Substituting these into your problem, we have #cos((23pi)/12)+isin((23pi)/12)-cos((13pi)/2)-isin((13pi)/2)#. If you can use a calculator then you can stop here to find the values of these functions.
If you need an exact answer there's a bit farther to go in order to put these functions in terms of special angles.
Since #sin(theta)=sin(theta+2npi)# and #cos(theta)=cos(theta+2npi)# where #ninZZ# we can say #n="-"6# and change our expression to #cos((23pi)/12)+isin((23pi)/12)-cos((pi)/2)-isin((pi)/2)#
Since #sin(2npi-theta)=sin("-"theta)="-"sin(theta)# and #cos(2npi-theta)=cos("-"theta)=cos(theta)# where #ninZZ# we can say #n=1# and change our expression to #cos((pi)/12)-isin((pi)/12)-cos((pi)/2)-isin((pi)/2)#.

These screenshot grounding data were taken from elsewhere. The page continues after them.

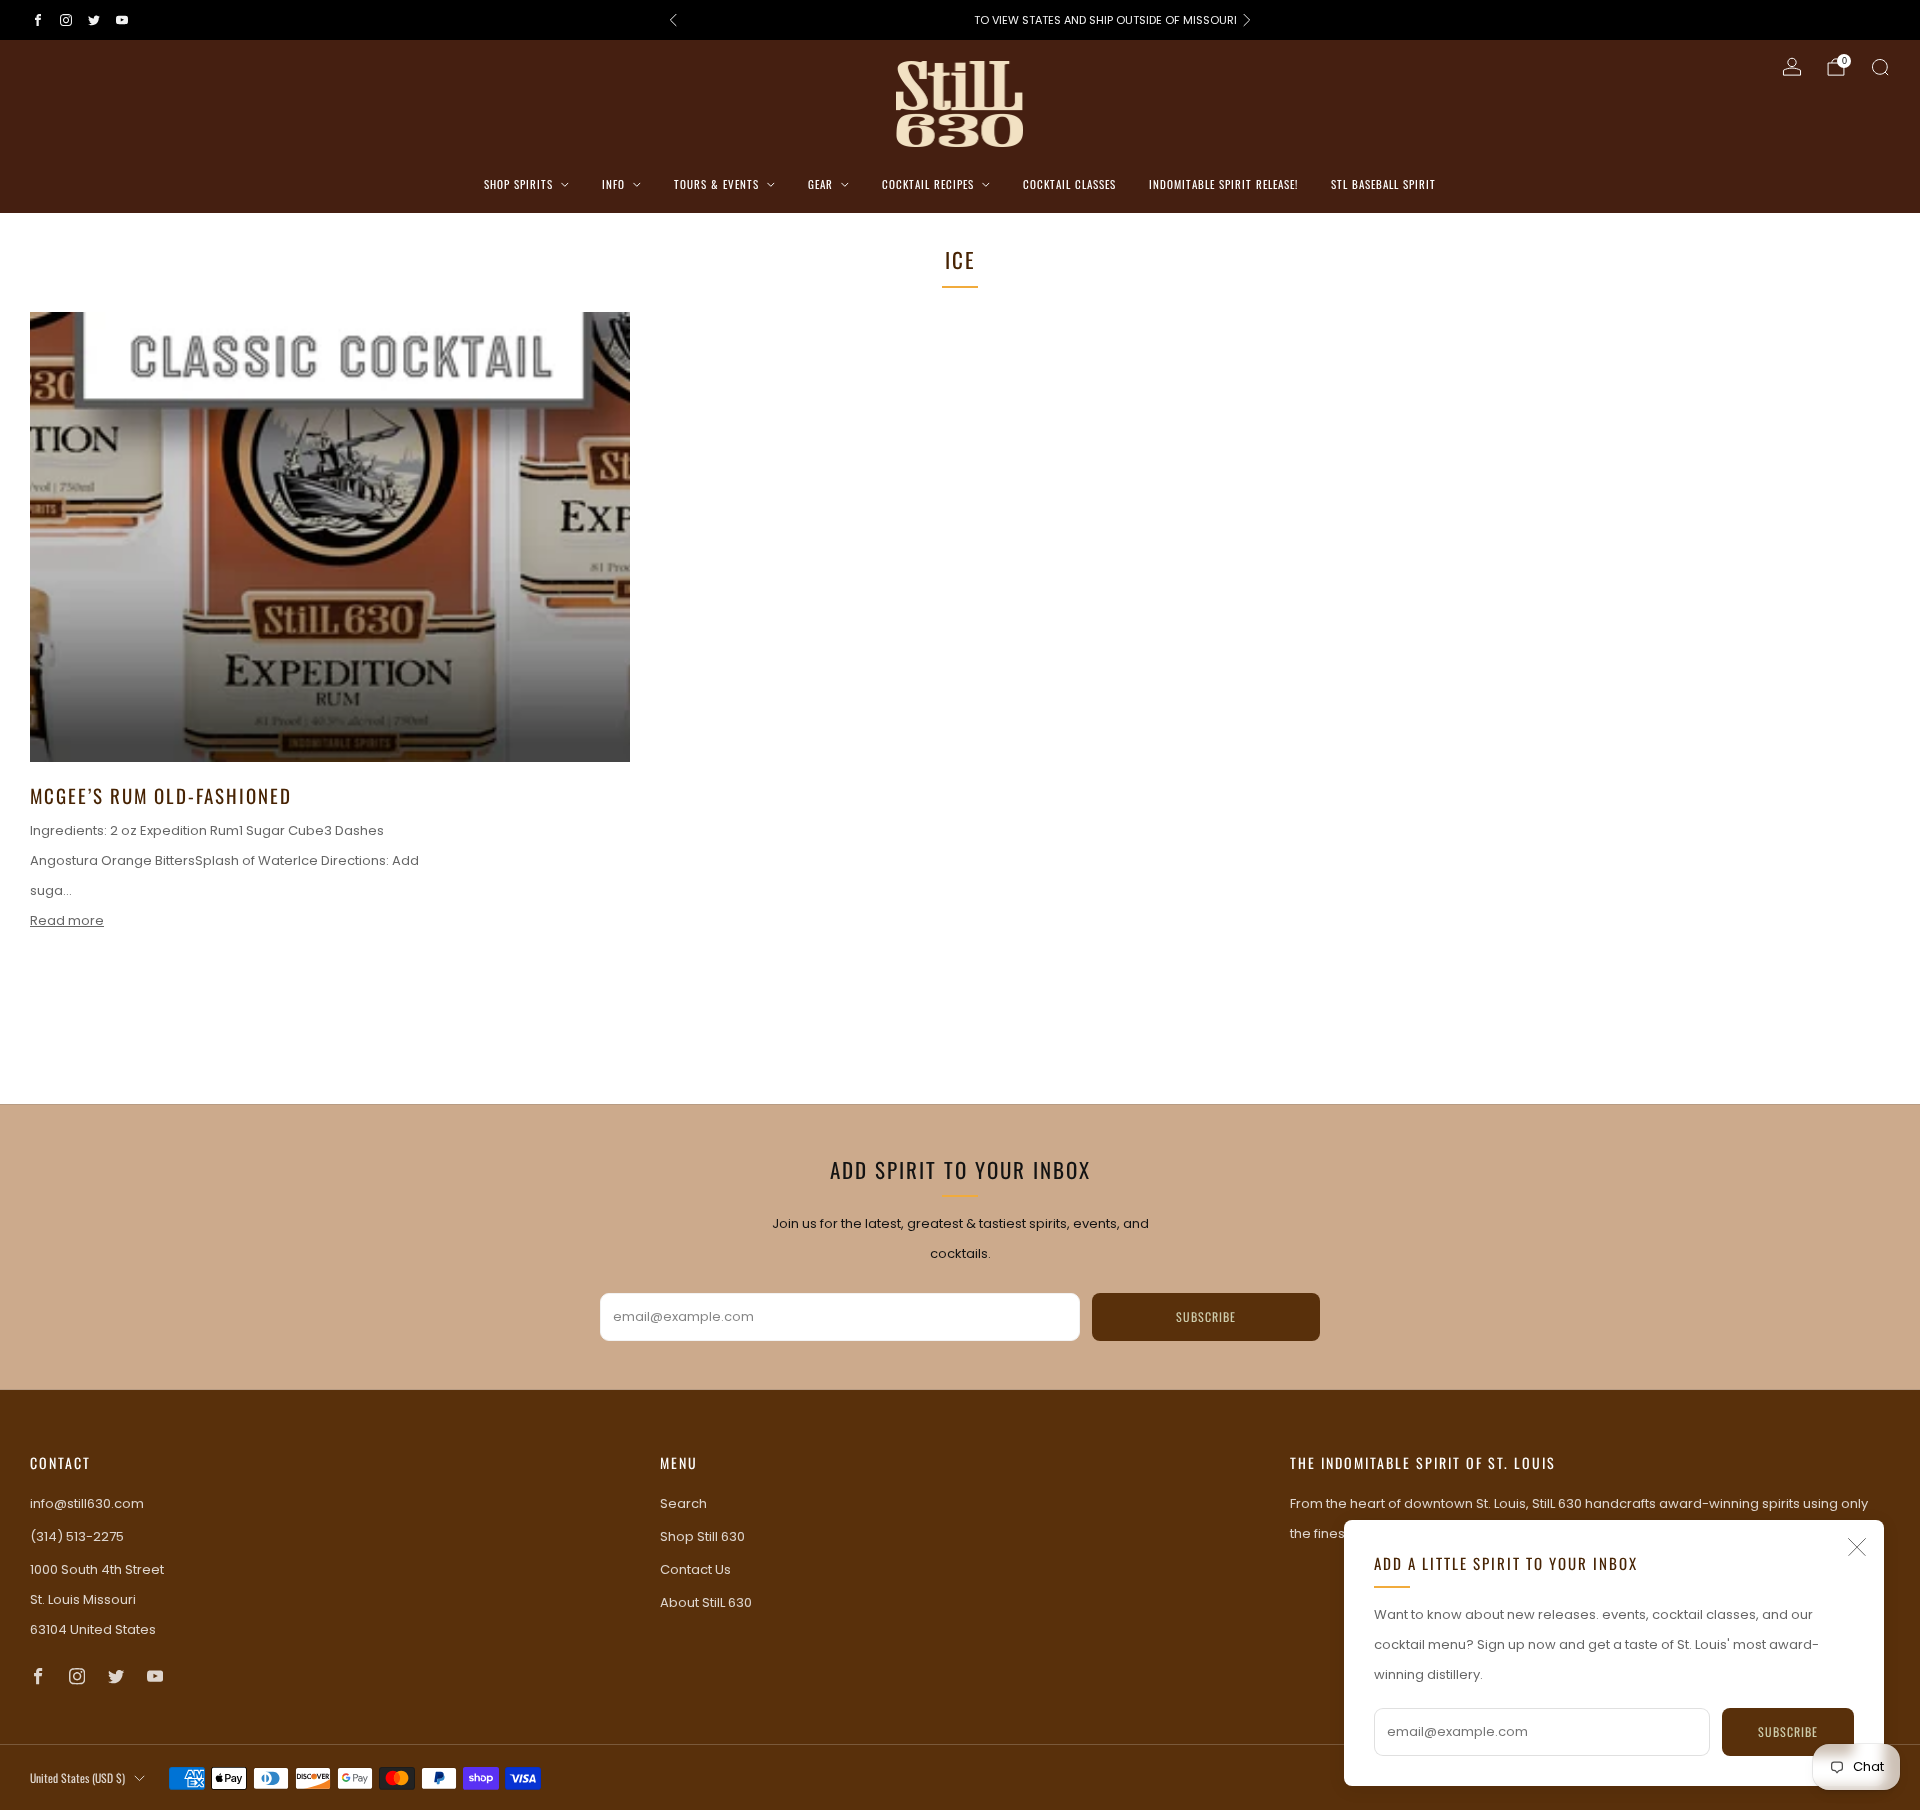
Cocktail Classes (1069, 184)
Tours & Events (716, 184)
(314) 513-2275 (77, 1536)
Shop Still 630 (702, 1536)
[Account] (1792, 67)
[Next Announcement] (1247, 20)
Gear (820, 184)
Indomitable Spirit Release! (1223, 184)
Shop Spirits (518, 184)
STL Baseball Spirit (1383, 184)
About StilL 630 (706, 1602)
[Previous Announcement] (673, 20)
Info (613, 184)
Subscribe (1788, 1731)
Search (683, 1503)
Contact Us (695, 1569)
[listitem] (960, 20)
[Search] (1880, 67)
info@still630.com (87, 1503)
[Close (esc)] (1857, 1547)
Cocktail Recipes (928, 184)
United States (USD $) (77, 1777)
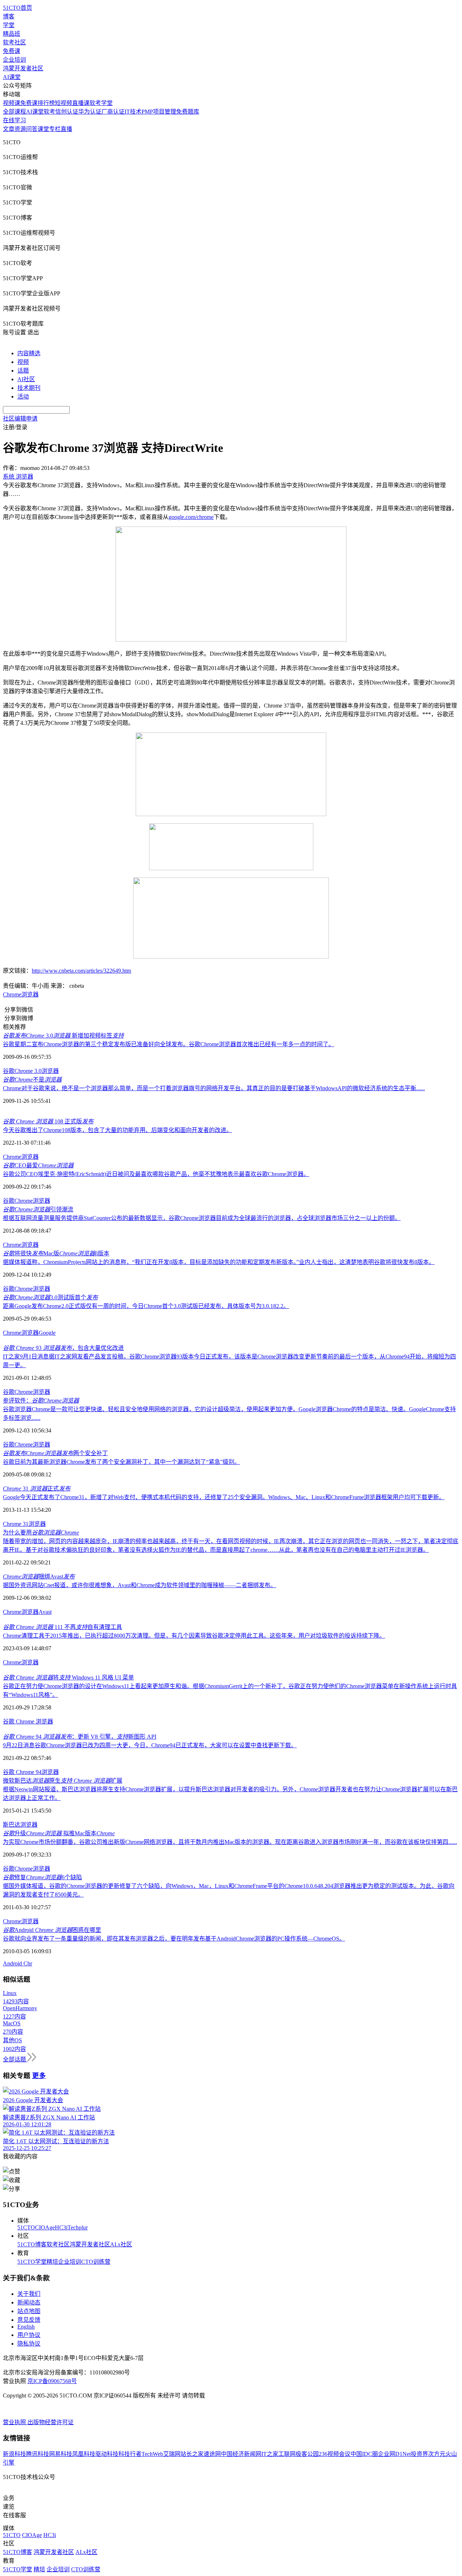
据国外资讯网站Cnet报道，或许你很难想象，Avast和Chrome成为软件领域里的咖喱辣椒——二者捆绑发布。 (139, 1585)
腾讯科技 (37, 2454)
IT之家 (269, 2454)
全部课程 (14, 112)
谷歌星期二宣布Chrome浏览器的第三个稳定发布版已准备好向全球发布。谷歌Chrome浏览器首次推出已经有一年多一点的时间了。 (168, 1044)
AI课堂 (12, 77)
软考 (49, 112)
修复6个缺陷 (42, 1877)
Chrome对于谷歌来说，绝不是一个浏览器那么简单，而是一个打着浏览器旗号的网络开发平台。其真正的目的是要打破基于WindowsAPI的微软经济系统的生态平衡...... (214, 1088)
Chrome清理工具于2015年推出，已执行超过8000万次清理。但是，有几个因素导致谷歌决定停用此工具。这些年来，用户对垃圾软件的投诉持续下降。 (194, 1636)
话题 (23, 370)
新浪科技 (14, 2454)
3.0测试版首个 (50, 1297)
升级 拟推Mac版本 (59, 1833)
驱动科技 (106, 2454)
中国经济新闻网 (241, 2454)
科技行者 (129, 2454)
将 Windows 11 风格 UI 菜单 (68, 1677)
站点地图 (28, 2311)
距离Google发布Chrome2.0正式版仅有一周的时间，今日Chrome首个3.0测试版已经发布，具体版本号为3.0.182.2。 (146, 1306)
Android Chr (17, 1963)
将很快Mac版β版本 (56, 1253)
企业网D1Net (394, 2454)
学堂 (8, 25)
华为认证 (89, 112)
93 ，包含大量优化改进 (63, 1348)
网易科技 (60, 2454)
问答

Finally, since #pi/12=(pi/6)/2#, our expression is #cos((pi/6)/2)-isin((pi/6)/2)-cos((pi)/2)-isin((pi)/2)# and we can use the half-angle formulas #sin(theta/2)=+-sqrt((1-cos(theta))/2)# and #cos(theta/2)=+-sqrt((1+cos(theta))/2)# leaving us with #+-sqrt((1+cos(pi/6))/2)-i(+-sqrt((1-cos(pi/6))/2))-cos((pi)/2)-isin((pi)/2)#. Ugly, I know, but easy since #cos(pi/6)=sqrt3/2#, #cos(pi/2)=0#, and #sin(pi/2)=1#.
#"+"sqrt((1+sqrt3/2)/2)-i("+"sqrt((1-sqrt3/2)/2))-0-i# so the answer is #sqrt((1+sqrt3/2)/2)-isqrt((1-sqrt3/2)/2)-i#